Enhancing occupational health safety and productivity are key concerns of most industries particularly in developing countries. Human factors or ergonomics application within industries has been regarded to have significant positive impacts on worker safety, health, satisfaction and performance. This has been both indirect and direct impacts on the overall performance of a particular industry. Even though application of such a concept has attained fundamental momentum within developed countries, it actually remains a little slow within the world’s developing regions (Wilson, 1992).
Oilrigs plant within hot desert environments.
Physical ergonomic issues:
Hot temperate conditions
Too much workload
Long work shifts
To identify and essentially assess ergonomic factors, which affect occupations health, worker productivity and safety within oilrigs under considerably hot climatic conditions.

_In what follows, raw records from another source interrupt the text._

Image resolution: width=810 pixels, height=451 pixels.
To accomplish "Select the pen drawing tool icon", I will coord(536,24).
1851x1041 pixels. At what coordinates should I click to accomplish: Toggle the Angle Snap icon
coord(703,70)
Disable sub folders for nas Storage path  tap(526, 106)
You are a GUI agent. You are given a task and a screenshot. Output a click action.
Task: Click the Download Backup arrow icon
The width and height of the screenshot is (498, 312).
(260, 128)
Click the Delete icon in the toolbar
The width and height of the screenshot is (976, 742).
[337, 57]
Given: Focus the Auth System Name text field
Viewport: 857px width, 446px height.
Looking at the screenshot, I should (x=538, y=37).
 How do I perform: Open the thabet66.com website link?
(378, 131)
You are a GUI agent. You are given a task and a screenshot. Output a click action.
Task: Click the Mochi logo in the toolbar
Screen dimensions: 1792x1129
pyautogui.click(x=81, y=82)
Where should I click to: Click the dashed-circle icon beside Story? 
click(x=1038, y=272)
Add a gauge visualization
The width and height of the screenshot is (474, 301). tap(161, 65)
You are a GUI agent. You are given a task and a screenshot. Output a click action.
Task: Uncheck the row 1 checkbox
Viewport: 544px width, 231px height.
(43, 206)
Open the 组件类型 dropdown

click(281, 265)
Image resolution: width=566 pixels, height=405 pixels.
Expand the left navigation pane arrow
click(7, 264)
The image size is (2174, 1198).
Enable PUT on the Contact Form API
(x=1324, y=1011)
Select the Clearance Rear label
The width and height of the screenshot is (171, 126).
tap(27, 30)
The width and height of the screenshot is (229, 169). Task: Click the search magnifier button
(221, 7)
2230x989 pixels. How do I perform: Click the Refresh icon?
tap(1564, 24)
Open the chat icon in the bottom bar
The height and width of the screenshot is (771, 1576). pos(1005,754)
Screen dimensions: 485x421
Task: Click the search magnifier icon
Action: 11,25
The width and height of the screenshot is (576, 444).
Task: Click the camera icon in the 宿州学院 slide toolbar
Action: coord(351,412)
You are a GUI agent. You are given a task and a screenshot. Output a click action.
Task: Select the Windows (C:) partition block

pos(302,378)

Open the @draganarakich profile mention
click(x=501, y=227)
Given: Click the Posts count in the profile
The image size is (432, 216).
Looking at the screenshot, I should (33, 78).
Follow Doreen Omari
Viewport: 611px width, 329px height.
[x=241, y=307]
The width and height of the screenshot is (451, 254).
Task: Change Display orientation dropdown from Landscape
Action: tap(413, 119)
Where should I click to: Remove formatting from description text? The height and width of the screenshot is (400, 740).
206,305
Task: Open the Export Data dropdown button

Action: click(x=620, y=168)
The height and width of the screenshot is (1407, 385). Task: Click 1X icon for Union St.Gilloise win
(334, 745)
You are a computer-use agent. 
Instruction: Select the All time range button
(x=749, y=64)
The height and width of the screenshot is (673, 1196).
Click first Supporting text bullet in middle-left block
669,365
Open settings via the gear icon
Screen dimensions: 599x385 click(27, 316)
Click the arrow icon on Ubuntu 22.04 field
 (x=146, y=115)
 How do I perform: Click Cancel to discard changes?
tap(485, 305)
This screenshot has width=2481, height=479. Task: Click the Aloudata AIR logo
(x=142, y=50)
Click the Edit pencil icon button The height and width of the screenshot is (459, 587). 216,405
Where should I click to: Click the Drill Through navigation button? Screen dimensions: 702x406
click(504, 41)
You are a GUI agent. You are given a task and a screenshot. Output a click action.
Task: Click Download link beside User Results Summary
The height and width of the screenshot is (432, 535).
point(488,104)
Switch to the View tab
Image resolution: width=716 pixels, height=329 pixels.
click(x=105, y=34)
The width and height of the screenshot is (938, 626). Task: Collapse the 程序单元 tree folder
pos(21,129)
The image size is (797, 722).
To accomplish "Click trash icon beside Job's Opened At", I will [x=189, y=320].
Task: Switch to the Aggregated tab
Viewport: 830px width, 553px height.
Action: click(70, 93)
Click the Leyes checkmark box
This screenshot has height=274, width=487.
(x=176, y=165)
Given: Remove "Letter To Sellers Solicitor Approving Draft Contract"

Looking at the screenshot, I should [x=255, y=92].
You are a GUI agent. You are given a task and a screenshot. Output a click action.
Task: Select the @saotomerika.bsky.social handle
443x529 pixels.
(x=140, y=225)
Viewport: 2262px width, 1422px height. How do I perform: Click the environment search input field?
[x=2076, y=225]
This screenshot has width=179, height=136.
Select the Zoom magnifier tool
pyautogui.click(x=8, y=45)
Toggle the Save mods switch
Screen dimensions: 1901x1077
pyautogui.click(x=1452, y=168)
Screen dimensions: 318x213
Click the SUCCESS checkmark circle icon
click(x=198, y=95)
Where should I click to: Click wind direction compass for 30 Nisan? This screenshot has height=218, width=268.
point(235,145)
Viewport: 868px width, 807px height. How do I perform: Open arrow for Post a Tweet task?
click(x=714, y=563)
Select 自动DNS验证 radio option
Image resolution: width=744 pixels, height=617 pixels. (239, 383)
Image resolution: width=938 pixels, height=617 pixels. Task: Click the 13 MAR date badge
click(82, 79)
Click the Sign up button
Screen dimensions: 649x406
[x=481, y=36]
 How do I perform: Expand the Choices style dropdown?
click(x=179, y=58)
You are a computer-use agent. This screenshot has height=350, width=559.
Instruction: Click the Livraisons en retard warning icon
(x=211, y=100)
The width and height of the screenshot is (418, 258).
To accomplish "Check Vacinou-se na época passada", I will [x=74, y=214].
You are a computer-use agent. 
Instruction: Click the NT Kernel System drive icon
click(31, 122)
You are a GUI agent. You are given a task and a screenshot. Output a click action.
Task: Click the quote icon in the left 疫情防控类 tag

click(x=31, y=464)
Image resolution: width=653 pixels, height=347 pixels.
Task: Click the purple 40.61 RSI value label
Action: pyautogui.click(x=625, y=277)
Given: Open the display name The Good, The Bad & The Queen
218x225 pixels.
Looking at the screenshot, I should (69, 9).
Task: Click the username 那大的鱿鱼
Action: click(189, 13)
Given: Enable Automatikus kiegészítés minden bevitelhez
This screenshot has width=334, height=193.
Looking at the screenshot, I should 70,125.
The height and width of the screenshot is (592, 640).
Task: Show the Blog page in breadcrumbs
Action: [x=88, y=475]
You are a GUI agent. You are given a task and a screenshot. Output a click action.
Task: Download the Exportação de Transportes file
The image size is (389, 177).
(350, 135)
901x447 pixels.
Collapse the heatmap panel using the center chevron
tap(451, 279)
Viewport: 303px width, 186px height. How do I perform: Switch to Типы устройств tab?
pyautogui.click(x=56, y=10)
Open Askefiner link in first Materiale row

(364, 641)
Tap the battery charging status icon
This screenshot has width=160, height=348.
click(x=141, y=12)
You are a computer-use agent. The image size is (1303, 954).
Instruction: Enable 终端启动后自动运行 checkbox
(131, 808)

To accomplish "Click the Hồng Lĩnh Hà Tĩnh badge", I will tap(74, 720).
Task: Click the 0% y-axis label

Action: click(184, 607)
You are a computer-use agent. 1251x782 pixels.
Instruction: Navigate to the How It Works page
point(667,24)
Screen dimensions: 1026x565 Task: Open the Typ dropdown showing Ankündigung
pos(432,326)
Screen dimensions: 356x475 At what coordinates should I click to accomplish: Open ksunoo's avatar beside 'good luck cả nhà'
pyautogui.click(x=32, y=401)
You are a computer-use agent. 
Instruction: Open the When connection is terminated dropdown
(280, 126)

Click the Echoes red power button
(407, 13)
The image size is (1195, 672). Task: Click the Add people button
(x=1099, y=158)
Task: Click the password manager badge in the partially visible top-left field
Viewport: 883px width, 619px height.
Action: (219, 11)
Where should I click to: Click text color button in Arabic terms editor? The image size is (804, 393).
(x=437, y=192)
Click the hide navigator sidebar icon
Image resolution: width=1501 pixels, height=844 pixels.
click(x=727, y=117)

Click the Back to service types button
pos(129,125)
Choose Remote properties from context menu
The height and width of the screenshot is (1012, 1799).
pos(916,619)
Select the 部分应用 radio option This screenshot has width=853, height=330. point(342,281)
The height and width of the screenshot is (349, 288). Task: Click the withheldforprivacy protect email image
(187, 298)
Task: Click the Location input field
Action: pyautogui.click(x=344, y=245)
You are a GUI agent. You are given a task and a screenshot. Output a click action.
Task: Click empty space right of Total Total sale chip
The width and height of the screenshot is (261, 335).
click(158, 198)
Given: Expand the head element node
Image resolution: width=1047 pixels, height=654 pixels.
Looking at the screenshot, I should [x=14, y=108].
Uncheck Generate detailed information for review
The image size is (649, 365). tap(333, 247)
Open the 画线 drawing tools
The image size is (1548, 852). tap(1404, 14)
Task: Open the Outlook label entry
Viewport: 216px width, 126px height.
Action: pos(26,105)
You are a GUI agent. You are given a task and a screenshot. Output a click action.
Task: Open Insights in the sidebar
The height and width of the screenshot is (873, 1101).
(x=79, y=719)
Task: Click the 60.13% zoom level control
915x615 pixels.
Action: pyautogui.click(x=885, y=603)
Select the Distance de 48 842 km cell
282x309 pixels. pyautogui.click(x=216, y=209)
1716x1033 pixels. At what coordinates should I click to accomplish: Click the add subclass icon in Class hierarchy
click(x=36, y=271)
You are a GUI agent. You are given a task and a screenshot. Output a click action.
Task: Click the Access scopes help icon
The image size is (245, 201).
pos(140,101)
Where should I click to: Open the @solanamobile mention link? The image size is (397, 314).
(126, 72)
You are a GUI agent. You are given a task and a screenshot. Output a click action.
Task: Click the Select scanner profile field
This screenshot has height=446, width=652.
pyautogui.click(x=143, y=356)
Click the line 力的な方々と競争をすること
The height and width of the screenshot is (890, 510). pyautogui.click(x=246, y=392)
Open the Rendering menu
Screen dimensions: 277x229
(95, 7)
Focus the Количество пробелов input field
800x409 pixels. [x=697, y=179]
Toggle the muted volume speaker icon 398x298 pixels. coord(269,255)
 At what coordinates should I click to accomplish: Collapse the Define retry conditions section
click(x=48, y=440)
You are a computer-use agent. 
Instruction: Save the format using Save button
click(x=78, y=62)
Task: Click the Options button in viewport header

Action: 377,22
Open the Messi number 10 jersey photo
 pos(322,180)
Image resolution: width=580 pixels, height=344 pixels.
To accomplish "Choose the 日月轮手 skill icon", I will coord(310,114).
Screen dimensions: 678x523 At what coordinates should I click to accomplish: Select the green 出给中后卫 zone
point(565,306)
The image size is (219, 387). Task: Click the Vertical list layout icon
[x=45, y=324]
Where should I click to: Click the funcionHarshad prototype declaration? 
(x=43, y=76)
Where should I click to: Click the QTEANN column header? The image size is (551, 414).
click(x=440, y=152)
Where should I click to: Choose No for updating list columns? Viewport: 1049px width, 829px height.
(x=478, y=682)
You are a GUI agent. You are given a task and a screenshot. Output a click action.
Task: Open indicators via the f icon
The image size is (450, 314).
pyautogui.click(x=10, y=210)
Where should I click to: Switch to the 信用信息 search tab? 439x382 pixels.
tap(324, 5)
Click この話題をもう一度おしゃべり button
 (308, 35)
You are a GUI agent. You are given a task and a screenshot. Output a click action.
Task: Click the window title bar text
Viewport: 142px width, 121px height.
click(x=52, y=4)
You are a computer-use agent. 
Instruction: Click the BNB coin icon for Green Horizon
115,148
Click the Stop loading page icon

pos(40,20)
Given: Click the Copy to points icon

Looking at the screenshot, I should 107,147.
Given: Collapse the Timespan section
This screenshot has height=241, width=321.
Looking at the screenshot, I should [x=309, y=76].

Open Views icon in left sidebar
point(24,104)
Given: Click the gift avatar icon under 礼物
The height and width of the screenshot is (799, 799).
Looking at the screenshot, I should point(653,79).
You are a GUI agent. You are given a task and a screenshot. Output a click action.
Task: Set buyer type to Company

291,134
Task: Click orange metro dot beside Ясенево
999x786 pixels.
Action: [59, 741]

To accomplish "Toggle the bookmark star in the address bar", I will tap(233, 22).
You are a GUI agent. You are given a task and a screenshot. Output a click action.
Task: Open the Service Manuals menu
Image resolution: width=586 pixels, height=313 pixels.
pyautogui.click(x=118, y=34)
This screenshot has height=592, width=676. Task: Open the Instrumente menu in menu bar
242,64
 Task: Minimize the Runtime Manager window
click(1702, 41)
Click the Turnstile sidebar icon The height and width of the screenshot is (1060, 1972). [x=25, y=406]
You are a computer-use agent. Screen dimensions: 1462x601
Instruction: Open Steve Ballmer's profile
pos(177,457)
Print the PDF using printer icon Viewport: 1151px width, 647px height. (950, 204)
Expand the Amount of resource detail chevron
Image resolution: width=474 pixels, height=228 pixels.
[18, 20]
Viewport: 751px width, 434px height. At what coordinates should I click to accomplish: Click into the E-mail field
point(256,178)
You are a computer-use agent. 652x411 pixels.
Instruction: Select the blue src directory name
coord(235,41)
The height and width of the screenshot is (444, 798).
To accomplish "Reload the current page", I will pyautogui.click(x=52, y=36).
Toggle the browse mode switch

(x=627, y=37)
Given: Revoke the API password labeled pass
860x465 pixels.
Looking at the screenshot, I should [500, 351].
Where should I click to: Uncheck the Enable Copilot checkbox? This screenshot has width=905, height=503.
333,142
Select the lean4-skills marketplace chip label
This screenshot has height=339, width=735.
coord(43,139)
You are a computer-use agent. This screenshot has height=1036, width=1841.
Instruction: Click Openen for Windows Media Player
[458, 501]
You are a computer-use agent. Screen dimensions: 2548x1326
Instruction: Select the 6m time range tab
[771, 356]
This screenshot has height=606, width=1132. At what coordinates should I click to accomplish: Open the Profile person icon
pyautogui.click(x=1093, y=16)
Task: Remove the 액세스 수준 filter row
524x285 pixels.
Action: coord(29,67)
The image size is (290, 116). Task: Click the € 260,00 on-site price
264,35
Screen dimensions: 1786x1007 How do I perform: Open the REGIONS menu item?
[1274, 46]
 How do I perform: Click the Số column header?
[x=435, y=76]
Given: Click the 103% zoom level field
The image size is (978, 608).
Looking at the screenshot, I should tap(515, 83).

A total of about 66 employees formed three distinct groups, each being headed by a team leader. A task analysis with the use of site visits and job descriptions showed that a wide range of tasks were undertaken within the oilrig, e.g. drilling operations, lifting, pulling, pushing, rigging operations or maneuvering casings, pipes and other materials, mechanical maintenance and welding (Grandjean, 1998).
The study was carried out in Oman desert on one of the oilrigs selected on the basis of representation of the entire oilrigs within the hot desert area. This rig operated within two separate shifts of 12 hours every day. Work hazards included repetitive movements, manual handling, compressed air, pressurized water, sunlight, heat and noise.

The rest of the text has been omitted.